In fact the number of players coming from outside the EU is tiny – around 120 in the four-year period up until 2013. Greg Dyke’s plan might reduce this figure by half, on his own assumptions. The idea that the number of squad places freed up by the proposed regulations would significantly boost English players’ chances of appearing at the top level is laughable – particularly as there would be nothing to prevent the vacated places being taken by other EU nationals. It is as irrelevant to the objective of improving English football as his recent wheeze to create ‘B’ teams for top clubs and insert them into the existing Football League – a proposal which has been widely criticised for devaluing the status of lower-league teams.
But there is a wider point. Why should interest groups like the FA be allowed to influence immigration policy? The argument that English workers perform better when protected from competition from immigrants, many of whom are ‘mediocre’ anyway, might be used by every occupation if we accepted Mr Dyke’s dubious logic. I’ve known some pretty duff non-EU academics working in UK universities, but I don’t argue that we should keep them from applying for jobs here. We have some pretty duff academics of our own.
Every year about 200,000 Brits go abroad to work, and I think it’s great that they can do so. Most come back here much better for the experience. Why don’t any significant numbers of English footballers do the same? At the same time, about 200,000 come here to work and if they can do jobs as well or better than our natives, good luck to them. They benefit themselves and, to an extent, our economy. The net immigration figures which politicians are so concerned about are largely the consequence of big numbers of incoming students and family reunions: few of our emigrants leave to study or join families. A rational immigration policy would look at the overall picture rather than trying to outguess the market in determining which type of workers (including footballers) to let in.
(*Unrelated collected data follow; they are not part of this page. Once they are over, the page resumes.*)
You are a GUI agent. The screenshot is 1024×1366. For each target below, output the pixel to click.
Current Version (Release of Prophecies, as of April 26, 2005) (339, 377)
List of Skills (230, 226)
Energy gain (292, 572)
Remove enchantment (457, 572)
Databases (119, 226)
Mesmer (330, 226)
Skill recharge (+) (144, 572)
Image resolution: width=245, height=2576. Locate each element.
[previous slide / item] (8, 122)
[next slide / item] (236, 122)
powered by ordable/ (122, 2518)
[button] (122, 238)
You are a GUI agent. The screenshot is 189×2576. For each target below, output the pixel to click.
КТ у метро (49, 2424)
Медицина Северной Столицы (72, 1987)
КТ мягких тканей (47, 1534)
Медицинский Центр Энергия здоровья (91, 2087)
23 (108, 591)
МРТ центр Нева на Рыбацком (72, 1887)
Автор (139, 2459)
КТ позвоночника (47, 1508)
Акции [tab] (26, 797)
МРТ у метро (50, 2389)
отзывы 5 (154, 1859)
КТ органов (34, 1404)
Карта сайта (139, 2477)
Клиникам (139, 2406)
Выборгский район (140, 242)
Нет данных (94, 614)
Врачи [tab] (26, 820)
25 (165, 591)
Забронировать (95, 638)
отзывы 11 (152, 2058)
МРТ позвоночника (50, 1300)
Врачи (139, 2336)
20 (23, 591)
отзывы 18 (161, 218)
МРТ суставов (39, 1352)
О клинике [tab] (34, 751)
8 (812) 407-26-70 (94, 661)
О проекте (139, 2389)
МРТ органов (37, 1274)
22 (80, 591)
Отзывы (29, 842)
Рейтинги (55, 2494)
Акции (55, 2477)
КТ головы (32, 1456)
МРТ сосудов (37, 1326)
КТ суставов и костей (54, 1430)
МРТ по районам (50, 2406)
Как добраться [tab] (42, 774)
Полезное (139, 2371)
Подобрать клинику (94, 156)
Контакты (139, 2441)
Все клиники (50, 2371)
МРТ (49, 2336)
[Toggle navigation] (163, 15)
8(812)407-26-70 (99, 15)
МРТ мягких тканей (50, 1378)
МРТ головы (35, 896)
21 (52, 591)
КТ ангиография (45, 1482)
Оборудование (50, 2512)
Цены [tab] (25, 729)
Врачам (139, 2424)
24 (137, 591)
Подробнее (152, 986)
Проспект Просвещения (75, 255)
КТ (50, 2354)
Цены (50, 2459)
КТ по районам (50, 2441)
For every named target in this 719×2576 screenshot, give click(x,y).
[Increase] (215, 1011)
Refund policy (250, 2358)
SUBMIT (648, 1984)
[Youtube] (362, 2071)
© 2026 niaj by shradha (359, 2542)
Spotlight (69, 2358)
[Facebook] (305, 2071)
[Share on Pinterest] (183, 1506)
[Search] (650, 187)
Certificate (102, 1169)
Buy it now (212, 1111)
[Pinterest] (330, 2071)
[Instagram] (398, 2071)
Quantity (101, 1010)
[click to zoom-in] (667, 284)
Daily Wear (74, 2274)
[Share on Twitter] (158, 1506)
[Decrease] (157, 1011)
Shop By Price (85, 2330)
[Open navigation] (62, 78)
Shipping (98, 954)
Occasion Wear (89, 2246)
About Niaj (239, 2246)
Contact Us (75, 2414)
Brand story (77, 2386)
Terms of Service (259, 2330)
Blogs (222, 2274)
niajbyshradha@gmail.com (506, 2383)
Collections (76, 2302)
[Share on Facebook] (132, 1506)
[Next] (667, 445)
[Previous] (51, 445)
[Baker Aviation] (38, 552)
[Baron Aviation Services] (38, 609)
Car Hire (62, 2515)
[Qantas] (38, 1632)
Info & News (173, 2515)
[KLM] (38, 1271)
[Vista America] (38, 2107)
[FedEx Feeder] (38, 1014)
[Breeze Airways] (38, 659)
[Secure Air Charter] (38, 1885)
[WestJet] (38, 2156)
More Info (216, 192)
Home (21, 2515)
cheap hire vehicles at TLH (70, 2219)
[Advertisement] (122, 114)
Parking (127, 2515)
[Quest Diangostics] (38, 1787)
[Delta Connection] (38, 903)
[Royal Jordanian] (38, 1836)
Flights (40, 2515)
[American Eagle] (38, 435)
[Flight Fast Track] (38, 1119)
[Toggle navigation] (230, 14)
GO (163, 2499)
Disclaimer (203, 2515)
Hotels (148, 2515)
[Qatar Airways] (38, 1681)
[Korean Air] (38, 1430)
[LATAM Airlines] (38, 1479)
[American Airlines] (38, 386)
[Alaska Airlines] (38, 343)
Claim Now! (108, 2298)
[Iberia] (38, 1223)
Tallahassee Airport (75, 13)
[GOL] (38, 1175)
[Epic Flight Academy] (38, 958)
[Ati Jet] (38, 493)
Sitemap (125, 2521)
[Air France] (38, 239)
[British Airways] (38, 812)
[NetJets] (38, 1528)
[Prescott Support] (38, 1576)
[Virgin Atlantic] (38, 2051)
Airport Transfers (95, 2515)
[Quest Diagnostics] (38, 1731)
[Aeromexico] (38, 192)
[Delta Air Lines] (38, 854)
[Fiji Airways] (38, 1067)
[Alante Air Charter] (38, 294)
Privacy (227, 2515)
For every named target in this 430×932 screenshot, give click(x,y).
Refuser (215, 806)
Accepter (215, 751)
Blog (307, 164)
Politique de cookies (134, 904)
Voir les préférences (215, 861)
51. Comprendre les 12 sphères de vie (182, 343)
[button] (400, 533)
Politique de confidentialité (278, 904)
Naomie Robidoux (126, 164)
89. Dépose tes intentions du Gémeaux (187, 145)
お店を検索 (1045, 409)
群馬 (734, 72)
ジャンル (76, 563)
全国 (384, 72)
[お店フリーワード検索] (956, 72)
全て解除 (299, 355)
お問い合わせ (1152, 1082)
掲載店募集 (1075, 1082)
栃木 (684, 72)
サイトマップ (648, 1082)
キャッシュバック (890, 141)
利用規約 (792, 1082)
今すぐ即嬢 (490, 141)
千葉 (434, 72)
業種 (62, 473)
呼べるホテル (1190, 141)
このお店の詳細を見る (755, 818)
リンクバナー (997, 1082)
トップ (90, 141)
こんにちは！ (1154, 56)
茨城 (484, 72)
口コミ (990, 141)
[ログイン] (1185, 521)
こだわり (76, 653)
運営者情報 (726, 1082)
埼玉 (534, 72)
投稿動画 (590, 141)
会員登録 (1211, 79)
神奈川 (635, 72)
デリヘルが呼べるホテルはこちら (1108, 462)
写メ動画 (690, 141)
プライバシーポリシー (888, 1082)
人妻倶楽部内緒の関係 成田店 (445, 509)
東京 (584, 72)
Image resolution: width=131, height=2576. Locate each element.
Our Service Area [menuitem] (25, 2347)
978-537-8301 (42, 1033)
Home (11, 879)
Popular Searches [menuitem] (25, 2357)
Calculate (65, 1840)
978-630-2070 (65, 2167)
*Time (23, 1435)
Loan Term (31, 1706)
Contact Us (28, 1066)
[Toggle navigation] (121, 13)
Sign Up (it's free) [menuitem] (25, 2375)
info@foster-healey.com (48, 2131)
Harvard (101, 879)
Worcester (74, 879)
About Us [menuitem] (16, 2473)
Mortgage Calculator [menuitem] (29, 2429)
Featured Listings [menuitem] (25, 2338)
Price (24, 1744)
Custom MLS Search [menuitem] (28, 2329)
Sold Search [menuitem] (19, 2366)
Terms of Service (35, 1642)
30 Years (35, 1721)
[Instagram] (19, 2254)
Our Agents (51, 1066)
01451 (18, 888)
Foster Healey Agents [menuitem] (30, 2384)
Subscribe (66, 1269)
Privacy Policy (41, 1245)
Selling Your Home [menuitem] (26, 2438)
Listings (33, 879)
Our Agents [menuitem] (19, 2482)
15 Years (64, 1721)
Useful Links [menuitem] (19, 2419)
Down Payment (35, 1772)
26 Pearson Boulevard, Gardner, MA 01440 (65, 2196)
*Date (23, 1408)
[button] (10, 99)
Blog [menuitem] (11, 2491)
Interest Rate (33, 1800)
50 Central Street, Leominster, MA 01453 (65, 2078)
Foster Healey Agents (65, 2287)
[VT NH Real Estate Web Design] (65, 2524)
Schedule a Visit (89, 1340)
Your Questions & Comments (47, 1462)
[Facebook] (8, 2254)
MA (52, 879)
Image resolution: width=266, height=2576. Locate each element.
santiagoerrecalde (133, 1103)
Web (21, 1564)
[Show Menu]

If there are powerful reasons for restricting immigration – externalities such as the burden on infrastructure, for example – then we could introduce something on the lines suggested by the late Gary Becker. He argued for a fee or bond to be paid by incoming migrants which reflected any net costs imposed on the native population. If employers wanted foreign talent (footballing or otherwise) they could pay the relevant fee to the government.